Margaret A. Wharton, of Wharton Law
Group, P.A., Oviedo, for Appellee/Cross
Appellant.
ON MOTION FOR REHEARING
SAWAYA, J.
Appellee has filed a motion for rehearing stating that he “does not contest the
court’s analysis with respect to the canal.” He does contend, however, that summary
judgment in Bischoff’s favor regarding the land underlying the pertinent part of the lake
bordering her property is inappropriate because material issues of fact and law exist
that are not yet resolved. After further review, we conclude that material issues of fact
and law exist regarding Bischoff’s claim in Count II of her second amended complaint
concerning her ownership of the lands under the pertinent part of the lake.
We
therefore grant Appellee’s motion for rehearing, withdraw our previously issued opinion,
and substitute the following.
This case involves a dispute between two adjoining property owners, Rhoni
Barton Bischoff and Robert Walker, regarding ownership of the land underlying a canal
and part of a lake that both owners agree are natural and non-navigable bodies of
water.
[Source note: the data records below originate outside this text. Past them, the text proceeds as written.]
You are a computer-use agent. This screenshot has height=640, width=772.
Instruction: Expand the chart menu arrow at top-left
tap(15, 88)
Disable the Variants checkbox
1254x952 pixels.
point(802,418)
Part of the lake borders both properties to the south. The canal that provides
access to the lake divides the two properties. This dispute made its way to the trial
court via a three-count complaint filed by Bischoff against Walker seeking: in Count I, a
declaratory judgment that she had riparian rights to the lake and canal; in Count II, to
quiet title to the boundary between the two properties; and in Count III, a declaration
that the property description in her deed, which used monuments (the lake and canal)
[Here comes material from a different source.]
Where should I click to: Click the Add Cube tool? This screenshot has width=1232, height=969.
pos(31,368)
rather than metes and bounds to describe the property she purchased, be reformed to
expressly identify her ownership to the centerline of the canal and to part of the lake.
The trial court granted summary judgment in favor of Bischoff as to Count I.1 Bischoff
appeals the Summary Final Judgment entered against her on Counts II and III of her
1
Walker has cross-appealed, arguing that the court erred in entering summary
judgment in favor of Bischoff on Count I of her complaint. We affirm the summary
judgment in favor of Bischoff regarding Count I and conclude that our holding regarding
Bischoff’s ownership to the land under the canal renders the issues raised in Walker’s
cross-appeal regarding the canal moot.
2
complaint, contending that the trial court erred in holding that she has no ownership
interest underlying the canal and lake that borders her land. We reverse the summary
judgment under review as to Counts II and III and remand this case to the trial court to
enter summary judgment in favor of Bischoff on Count II regarding the submerged land
to the centerline of the canal and for further proceedings as to Bischoff’s claim in Count
II regarding the land underlying the part of the lake that borders her property. The
remainder of this opinion will only address the issue relating to Bischoff’s ownership of
the submerged land to the center of the canal.
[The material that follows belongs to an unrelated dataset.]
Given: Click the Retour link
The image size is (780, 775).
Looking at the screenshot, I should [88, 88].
The dispute stems from the language used in Bischoff’s deed, which she
received when she purchased the property in February 2000. It describes the land she
purchased as follows:
That part of the Northeast 1/4 of the Southeast 1/4 of
Section 8, Township 22 South, Range 32 East, Orange
County, Florida lying East of Canal and North of Lake, LESS
the East 100 feet and LESS the North 30 feet thereof for
road right-of-way.
(Emphasis added).
Bischoff argues that because the deed describes her western
boundary by reference to a monument, i.e., the canal, as opposed to a metes and
bounds description, the case law holding that ownership extends to the centerline of a
monument is applicable and she thus owns the submerged land to the center of the
canal.
Walker, on the other hand, takes the position that Bischoff’s deed gave her the
land east of the canal. She did not receive the land under the waters to the halfway
point of the canal because the deed only gave her to the edge of the canal and nothing
more. He claims that he owns all the land under the canal, at least insofar as the canal
3
separates their two properties, and he is opposed to Bischoff’s plan to build a dock,
deck, and boathouse on his property.
Walker purchased his property from the common grantor several months after
Bischoff purchased her land. His property lies to the west of Bischoff’s land and is
separated therefrom by the canal. His deed described his purchase:
The East 1/2 of the Southeast 1/4 of the Southeast 1/4 of
Section 8, Township 22 South, Range 21 East, Orange
County, Florida LESS that part of NE 1/4 of the SE 1/4 of the
SE 1/4 lying East of Canal and North of Lake and Less the
East 100 feet thereof and Less N. 30 feet for road right-ofway and LESS Beginning 358.24 feet West and 30 feet
South of the Northeast corner of the Southeast 1/4 of the
Southeast 1/4; run South 36° East 244.65 feet; West 295.06
feet; North 197.00 feet; East 150 feet to the point of
Beginning, Section 8, Township 22 South, Range 32 East,
Orange County, Florida.
(Emphasis added). In other words, Walker’s deed describes his parcel of land and
excludes from this grant the land already deeded to Bischoff. Thus, if Bischoff’s deed
gave her ownership to the centerline of the canal, then Walker owns the land under the
waters from the centerline back to his own property, but if Bischoff’s deed gave her the
land only up to the edge of the canal, then Walker owns all of the land under the canal
separating their properties.
The facts leading up to the suit Bischoff filed are not in dispute. There was a
dilapidated dock extending into the canal from Bischoff’s side of the canal when she
purchased her land. She was assured by the sellers and real estate agent that this was
her dock. This was important to her because she is a professional water skier and
wanted to use the lake as a practice area.
4
In 2002, Bischoff applied for a permit from Orange County to build a dock, deck,
and boathouse into the lake. Walker made known to the authorities his objection to the
proposed dock being built on his land and provided surveys performed by a statecertified surveyor. The Environmental Protection Division (EPD) of the County denied
Bischoff permission unless she could establish her ownership of the submerged land.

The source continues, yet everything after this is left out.